和尚は目の奥の燐光を「^」にして笑った。

そのまま悠々と歩み寄るとぺしっと、動くもの付け根を軽く叩いた。


「痛っ!なにするのよ!ってあなた白骨?!」


突然、白い影が振り向いた。


月明かりに浮かび上がったのは、年季の入った色香漂う、狐耳に狐尻尾の女。
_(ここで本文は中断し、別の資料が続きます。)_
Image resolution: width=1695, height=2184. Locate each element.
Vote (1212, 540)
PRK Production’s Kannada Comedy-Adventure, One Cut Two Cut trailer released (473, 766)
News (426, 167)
白い衣に身を包み、どこか気だるげで、目尻のホクロが色っぽい。


「……え、えええ……狐女……?」


蓮の脳がフリーズする。


「タマ、久しいのう、何しとるんじゃ?」


突如狐女は捲し立てるように言う


「何って……、どうでもいいでしょ!それより白骨、私、結婚するの!だから私のことは忘れて!」


言うなり狐はスタスタと歩み去っていった。


蓮「何だったんだ?」


和尚「恐らく、マリッジブルーじゃな。落ち着かなくて畑を徘徊していたんじゃろうよ。くねくねはその尻尾だった訳じゃ。」


蓮「知り合いだったんですか?」


和尚「元カノじゃ」


蓮「なんか大量に元カノいそうだよな」



その夜から、絶土町の「くねくね目撃談」はぴたりと止んだ。そして事件から数日後――


蓮と和尚は、黄昏時の絶土町を歩いていた。


ふと、向こうから並んで歩いてくる二つの影。


女狐――あの夜の「元カノ」と、その隣には優しげな面差しの狐耳の若者。

婚約者だろう。


女狐は和尚に気づくと、ふふっと微笑み、

「あら、ごめんなさいね和尚。あのときはちょっと情緒不安定で……。」


その口ぶりこそ殊勝だが、その表情はどう見てもドヤ顔だった。


蓮はその様子に思わずぎこちない笑みを浮かべた。


しかし和尚は――


「うむ、良きかな良きかな……。」


骸骨のくせに、どこか本当に嬉しそうに燐光が瞬いた。


女狐たちは仲睦まじく去っていった。


蓮と和尚は再び、帰り道を歩き出す。


しばらくして和尚は、ふっと月を見上げて呟いた。


「……あやつ、メチャ束縛なんじゃ。ようやく上手く『擦り付け』できたというものよ。」


蓮の足が止まった。しばし絶句したのち、深いため息をつき、ぼそりと呟いた。


「ヤリチン男の言い草だ……。」


和尚の目の燐光「^」の形になり、夜道にほのかに光った。